Lettre au manager en cours de ménopause, dénuée de vie personnelle et qui en facture les autres

Cher manager,

N’en déplaise à votre statut hiérarchique qui abrite sans doute bien plus d’autorité (mal placée) qu’il ne peut en accueillir, je ne vous trouve pas très bonne. Et je suis déçu, déçu de ne pas pouvoir vous admirer un peu.

Non, je ne vous trouve pas bonne du tout, et d’ailleurs en vrai, je ne vous aime pas, mais je n’ai pas l’énergie pour aller jusqu’à vous détester, je la garde pour aimer.

Mais puisqu’il ne me coûte pas de coucher ces lignes là, sur mon temps de travail, j’aimerais vous dire qu’à votre contact j’ai le même appétit que pour un plat de charlotte de boudin aux escargots et ses endives confites au miel et à la fourme d’Ambert, en période de gastro-entérite.

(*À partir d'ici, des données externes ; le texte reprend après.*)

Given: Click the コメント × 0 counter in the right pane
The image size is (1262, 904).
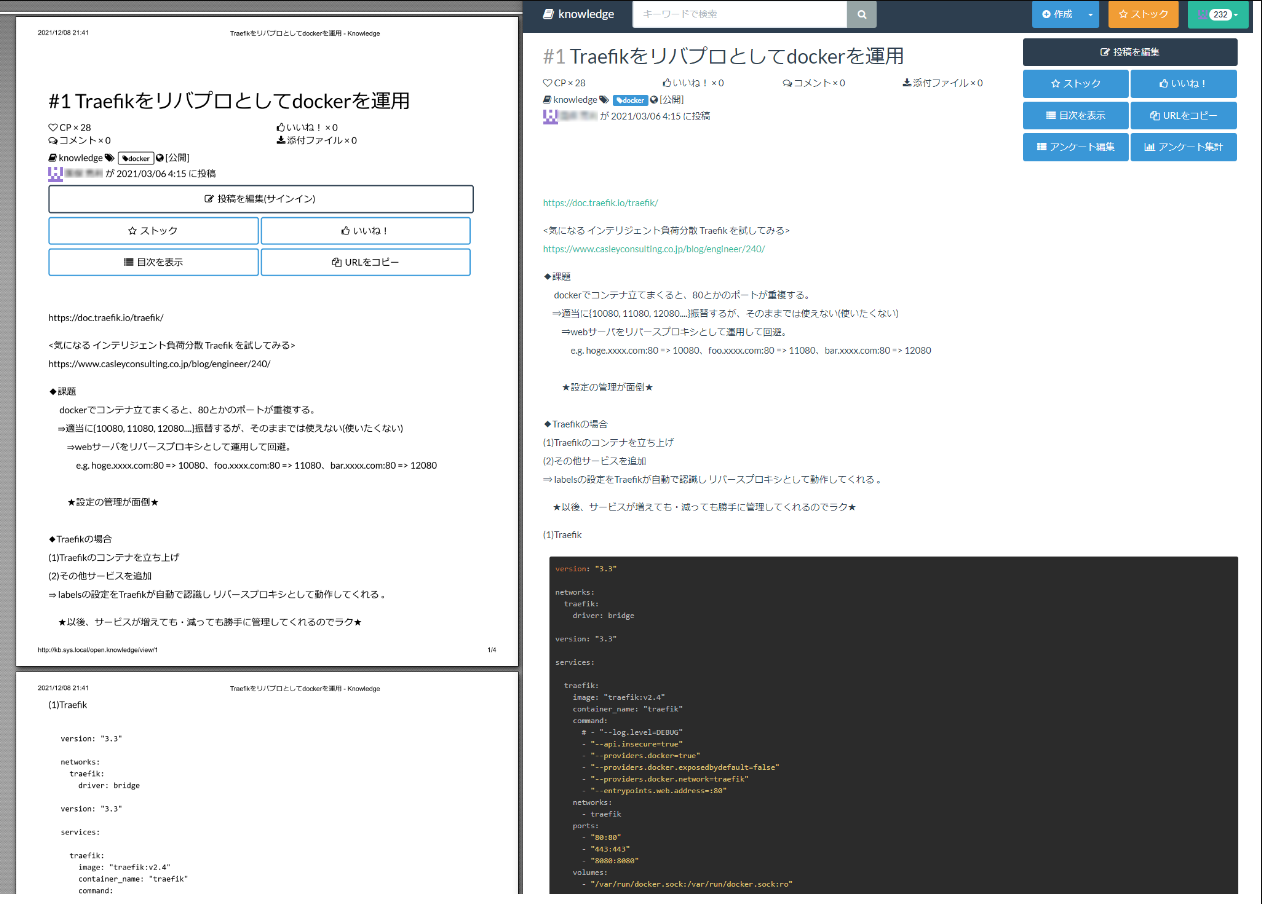Looking at the screenshot, I should point(813,83).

Je ne vous honnis pas, je vous plains. Certes je pourrais rendre hommage à vos compétences extraordinaires, à votre expertise aiguisée qui n’ont d’égales que votre incapacité à comprendre un être humain (c’est dire si vous êtes une bonne experte) mais cela ne m’inspire pas. L’humain vous est inaccessible, l’équivalent du tableau de bord avec plein de boutons de toutes les couleurs d’une salle de contrôle de la Nasa pour le commun des mortels. Pourtant cher manager, la rencontre n’est pas un accident, elle ne fait pas mal.

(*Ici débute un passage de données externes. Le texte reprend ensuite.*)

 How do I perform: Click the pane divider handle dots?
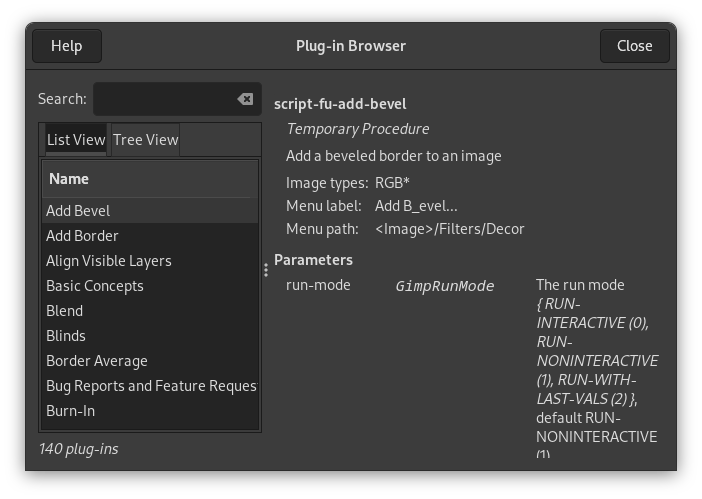click(x=266, y=270)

Dire bonjour le matin vous gerce les lèvres.

Réussir à répondre à un bonsoir ne heurte pas vos cervicales puisque vous ne levez pas la tête.

Retenez-le, il est insupportable d’être tributaire de votre humeur, de vos humeurs, elles sont nombreuses à être convoquées tour à tour dans la journée. Et si la pire d’entre-elle traduit votre aléatoire activité sexuelle de la veille ou du matin-même, sachez que les autres n’y sont pour rien. Au passage, quelle personne courageuse peut s’adonner à un tel sacrifice ? Pardon, c’est bas.

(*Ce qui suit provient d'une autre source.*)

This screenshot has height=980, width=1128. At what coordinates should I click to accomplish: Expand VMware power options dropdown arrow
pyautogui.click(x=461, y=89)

Vous cultivez la méfiance, ne savez pas faire confiance et êtes du côté de ceux qui défieraient vos subordonnés. Je pensais naïvement qu’une équipe se défendait si l’un de ses membres était mis en cause par l’extérieur, que vous chercheriez à savoir d’où était née une probable incompréhension.

Vous obtenez ici ou là quelques accointances mais globalement personne ne sait composer avec vous, nombreux sont les gens qui attendent d’entendre votre rire forcé pour déceler la brèche durant laquelle on peut venir vous parler.

Et ce n’est pas de la faute des autres non plus si votre vie ne contient qu’un volet professionnel dans lequel nos inévitables et ponctuelles incrustations de tracas personnels vous laissent pantoises. Les amours, les enfants, les vicissitudes de nos vies ne vous sont pas toujours connues et encore moins comprises. D’ailleurs, tout cela vous semble étranger, hostile mais doit vous manquer un peu puisque vous n’aimez pas rentrer chez vous, dans ce repaire de votre solitude et d’un désert affectif regrettable qui provoquerait presque l’apitoiement.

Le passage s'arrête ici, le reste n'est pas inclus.